Theater Alliance is offering a Monday night reading series called Hothouse on the Hill. The free reading series are on begins on Monday, May 13th, 20th, June 3rd, and June 10, 2013. It features works by Jackie Sibblies Drury, Aditi Brennan Kapil, Young Jean Lee, and Therese Rebeck. The readings are free, but donations will be appreciated. The performances will be at The Fridge DC – 516 1/2 8th Street, SE, in Washington, DC.
Here’s the lineup:
Monday, May 13, 2013 at 7:30 PM
“I just thought that, you know, if something like this happened – I thought we would be different.” From Brooklyn-based playwright Jackie Sibblies Drury comes this dark and funny exploration of what happens when a group of anonymous strangers isolates themselves from a nameless danger in the outside world in an effort to preserve a sense of civil society. But who do you trust when fear and survival are your only rules?
Monday, May 20, 2013 at 7:30 PM
Vic thinks she’s finally found the one in bookish poet Ram. When Vic introduces the scholar to her sister, Free, sparks don’t exactly fly. But when Free, a deaf woman, reads the scholar’s translations of Sanskrit poetry, Ram and Free begin to build a language all of their own. In this moving play about the power of communication and finding ways to understand one another, Aditi Brennan Kapil has created a love story between word and sign, between Sanskrit poetry and ASL.
Monday, June 3. 2013 at 7:30 PM
How do we define ourselves and how do others see us? What is the grey area between? Identity and stereotypes are the subjects of this absurdly funny performance piece that blends movement, comedy, and drama into a sharp exploration of what it means to be an African American in modern America.
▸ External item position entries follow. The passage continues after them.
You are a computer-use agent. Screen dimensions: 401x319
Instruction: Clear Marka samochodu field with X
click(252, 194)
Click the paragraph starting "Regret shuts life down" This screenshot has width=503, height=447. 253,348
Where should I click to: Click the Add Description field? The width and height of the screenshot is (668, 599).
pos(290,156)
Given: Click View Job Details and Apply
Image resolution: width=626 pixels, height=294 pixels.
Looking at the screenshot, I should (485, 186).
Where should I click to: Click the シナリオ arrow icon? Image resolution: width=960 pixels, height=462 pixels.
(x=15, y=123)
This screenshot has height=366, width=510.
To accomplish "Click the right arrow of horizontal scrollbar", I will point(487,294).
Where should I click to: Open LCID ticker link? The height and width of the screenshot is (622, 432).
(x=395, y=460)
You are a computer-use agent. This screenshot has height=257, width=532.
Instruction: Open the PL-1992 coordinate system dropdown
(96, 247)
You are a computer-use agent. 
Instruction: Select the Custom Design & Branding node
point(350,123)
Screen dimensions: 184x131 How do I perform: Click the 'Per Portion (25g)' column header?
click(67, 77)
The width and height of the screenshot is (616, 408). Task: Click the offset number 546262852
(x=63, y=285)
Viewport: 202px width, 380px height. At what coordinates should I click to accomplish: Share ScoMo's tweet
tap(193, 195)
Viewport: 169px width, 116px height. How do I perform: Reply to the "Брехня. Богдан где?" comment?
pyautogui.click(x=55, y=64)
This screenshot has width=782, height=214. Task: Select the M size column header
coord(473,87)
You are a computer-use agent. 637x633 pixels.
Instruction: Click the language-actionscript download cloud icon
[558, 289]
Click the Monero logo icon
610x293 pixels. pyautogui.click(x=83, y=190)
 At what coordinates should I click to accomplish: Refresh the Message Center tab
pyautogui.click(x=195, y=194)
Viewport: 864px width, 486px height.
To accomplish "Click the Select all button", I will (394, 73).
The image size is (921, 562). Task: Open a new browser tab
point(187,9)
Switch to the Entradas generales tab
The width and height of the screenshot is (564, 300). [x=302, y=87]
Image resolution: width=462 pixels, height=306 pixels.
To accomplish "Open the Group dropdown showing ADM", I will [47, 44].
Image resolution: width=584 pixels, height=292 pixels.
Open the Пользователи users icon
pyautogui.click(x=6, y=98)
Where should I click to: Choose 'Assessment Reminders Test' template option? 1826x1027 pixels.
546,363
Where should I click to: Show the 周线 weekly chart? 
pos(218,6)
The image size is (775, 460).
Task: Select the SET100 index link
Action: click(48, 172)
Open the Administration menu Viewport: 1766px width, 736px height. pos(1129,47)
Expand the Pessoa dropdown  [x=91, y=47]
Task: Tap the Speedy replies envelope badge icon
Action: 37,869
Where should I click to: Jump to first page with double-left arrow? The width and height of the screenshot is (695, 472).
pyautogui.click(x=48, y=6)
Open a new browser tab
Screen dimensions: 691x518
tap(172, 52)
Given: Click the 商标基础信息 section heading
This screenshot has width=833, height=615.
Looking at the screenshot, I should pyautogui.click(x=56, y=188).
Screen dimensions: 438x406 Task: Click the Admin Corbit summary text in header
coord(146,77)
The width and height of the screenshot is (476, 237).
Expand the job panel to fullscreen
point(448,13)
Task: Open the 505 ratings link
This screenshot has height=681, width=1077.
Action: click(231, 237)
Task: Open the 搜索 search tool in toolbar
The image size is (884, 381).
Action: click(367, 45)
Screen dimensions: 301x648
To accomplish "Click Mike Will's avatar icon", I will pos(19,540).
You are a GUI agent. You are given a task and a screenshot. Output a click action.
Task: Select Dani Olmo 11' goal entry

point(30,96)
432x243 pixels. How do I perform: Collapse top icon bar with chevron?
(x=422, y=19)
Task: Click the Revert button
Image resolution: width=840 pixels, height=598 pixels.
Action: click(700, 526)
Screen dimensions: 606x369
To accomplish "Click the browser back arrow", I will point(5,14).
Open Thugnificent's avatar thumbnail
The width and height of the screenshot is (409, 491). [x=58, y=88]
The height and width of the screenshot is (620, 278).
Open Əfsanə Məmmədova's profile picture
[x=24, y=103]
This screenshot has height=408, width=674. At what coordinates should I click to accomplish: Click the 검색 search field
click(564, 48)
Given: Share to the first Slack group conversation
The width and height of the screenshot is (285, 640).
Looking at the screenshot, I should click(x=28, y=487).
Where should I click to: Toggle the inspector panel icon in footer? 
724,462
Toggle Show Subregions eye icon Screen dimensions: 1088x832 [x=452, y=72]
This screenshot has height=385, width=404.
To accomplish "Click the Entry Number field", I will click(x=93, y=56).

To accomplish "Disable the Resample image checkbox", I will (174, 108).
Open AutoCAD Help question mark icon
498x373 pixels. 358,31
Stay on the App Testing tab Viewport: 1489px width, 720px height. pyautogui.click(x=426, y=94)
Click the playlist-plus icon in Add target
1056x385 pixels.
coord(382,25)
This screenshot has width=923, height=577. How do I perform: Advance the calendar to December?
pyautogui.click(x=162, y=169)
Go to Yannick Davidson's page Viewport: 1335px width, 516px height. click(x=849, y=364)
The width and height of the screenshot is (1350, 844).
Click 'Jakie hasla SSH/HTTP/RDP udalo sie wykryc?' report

Monday, June 10, 2013 at 7:30 PM
Meet Alice, a typical teenage girl in 21st century America. Student. Daughter. Friend. But Alice’s world will soon turn upside down as it collides with a world of Tea Party politics, gun control, bullying, rape, American history, and religion. In this hysterical satire, playwright Theresa Rebeck ponders about what happens when we really look at America, our past, and our future.